Recordó los sucesos pasados: cómo no trataba a los esclavos como personas, imponía castigos cercanos a la tortura, cómo golpeaba la cabeza de Jin con un cuchillo para el papel. El tiempo en que se enfurecía solo porque habían salpicado su ropa con un poco de agua.
«Sí, al final, la personalidad importa más que la apariencia».
Al llegar a esa conclusión, pudo calmarse. Junto a él, Lu miraba a Jin de manera extraña, pero no se dio cuenta.
—El espíritu ha regresado.
La ventana cerrada se abrió de par en par y hierbas medicinales cayeron dentro.
—¡¿Un fantasma?! —Sorprendido por lo inesperado, el médico exclamó.
Mary también temblaba y estaba aterrorizada, pero no por mucho tiempo, porque Richt, Jin y Lu estaban completamente tranquilos.
—Debe haber sido un error de su vista.
—¿Qué ocurrió?
—No, no pasó nada. —Luego Lu, con naturalidad, recogió las hierbas en la canasta.

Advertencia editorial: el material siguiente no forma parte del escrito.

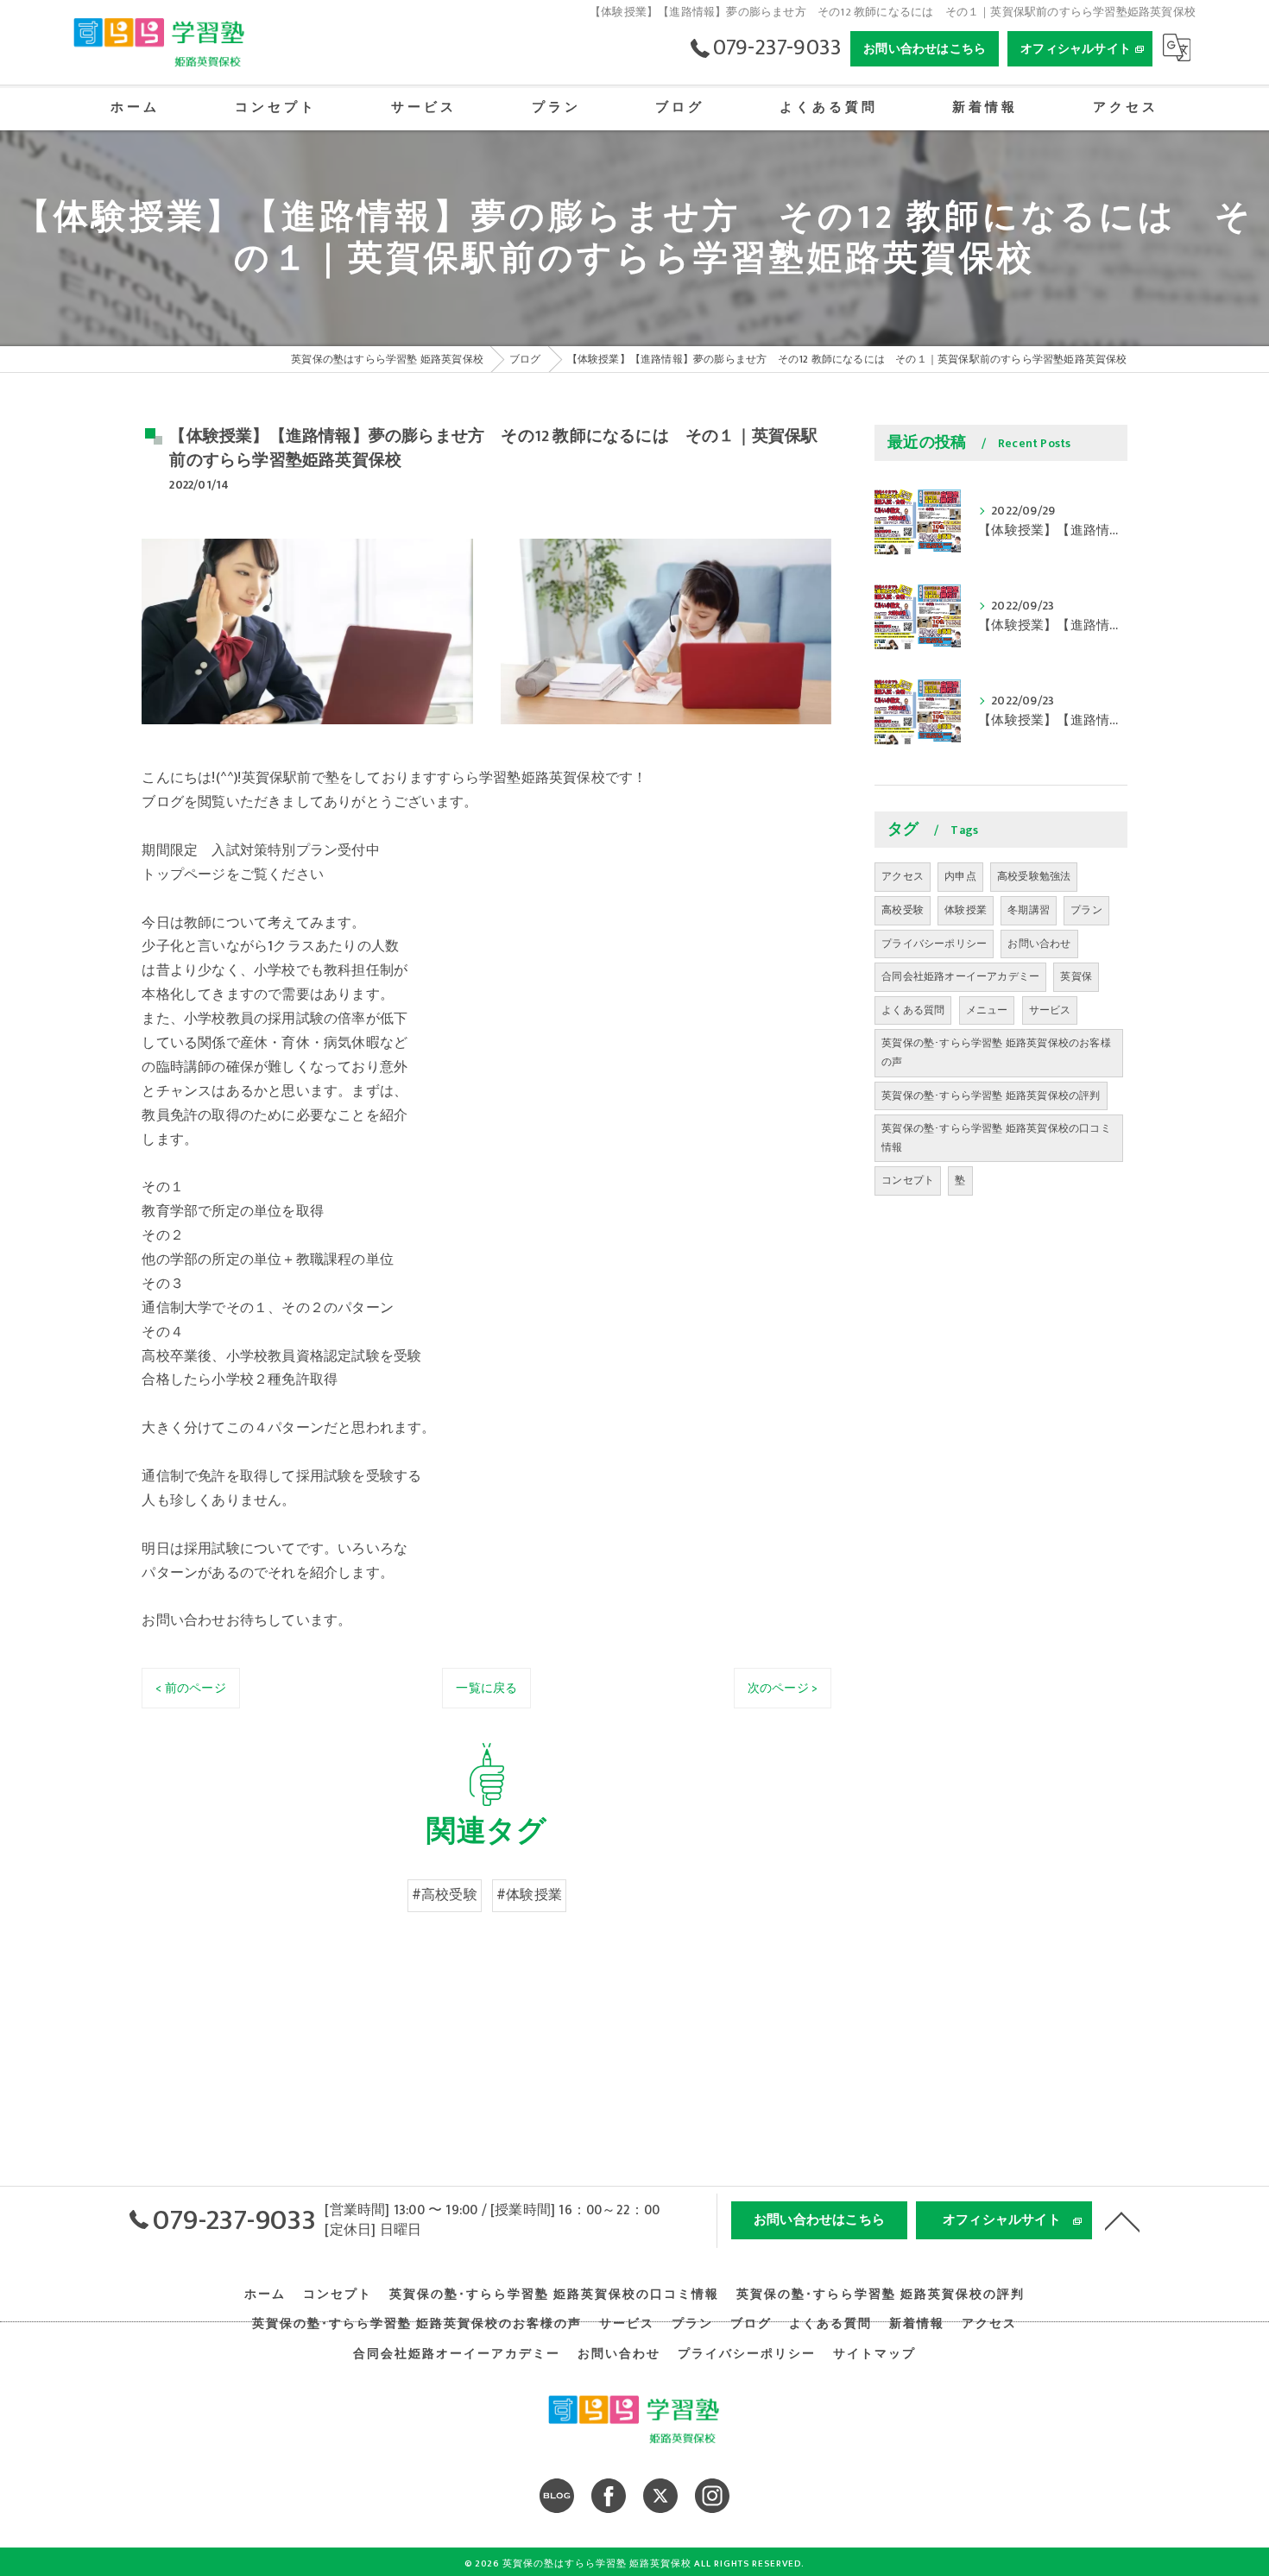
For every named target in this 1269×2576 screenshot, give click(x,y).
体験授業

—¿Acaso… la ventana se abrió sola hace un momento? —Mary preguntó cautelosamente al recibir la canasta.
—Parece que el viento sopló un poco fuerte.
—Pero las hierbas….
—Alguien amable debió de lanzarlas dentro.
Los ojos de Mary se entrecerraron. Parecía que algo estaba ocurriendo, aunque no sabía exactamente qué. Mientras tanto, el médico, atrapado por la actitud confiada de Jin, comenzó a convencerse de que lo que vio fue solo un error de percepción.
—Por supuesto. Después de todo, ¿cómo podría abrirse sola la ventana?
—Exacto. Es bueno que sea una persona racional, doctor.
A esas alturas, Mary dejó de cuestionar. Tomó las hierbas de la canasta, las trituró y extrajo el jugo para que el paciente pudiera consumirlo fácilmente, y luego se lo entregó a Richt, con un gesto de aparente resignación.
Richt lo recibió y nuevamente besó a Ban. Jin se dio otra bofetada, y Lu se excusó para salir.
—[¿Por qué te sales?]—Ar agarró el cabello de Lu, quien solo miraba, y lo estiró.
—Me da vergüenza.
—[¿Qué cosa?]
—Por varias razones.
—[¿Por el beso? ¿No es para darle la medicina?]
—Sí, eso también.
El problema era que Richt era quien lo hacía; si otra persona hubiera hecho lo mismo para salvar al paciente, lo habría visto con normalidad.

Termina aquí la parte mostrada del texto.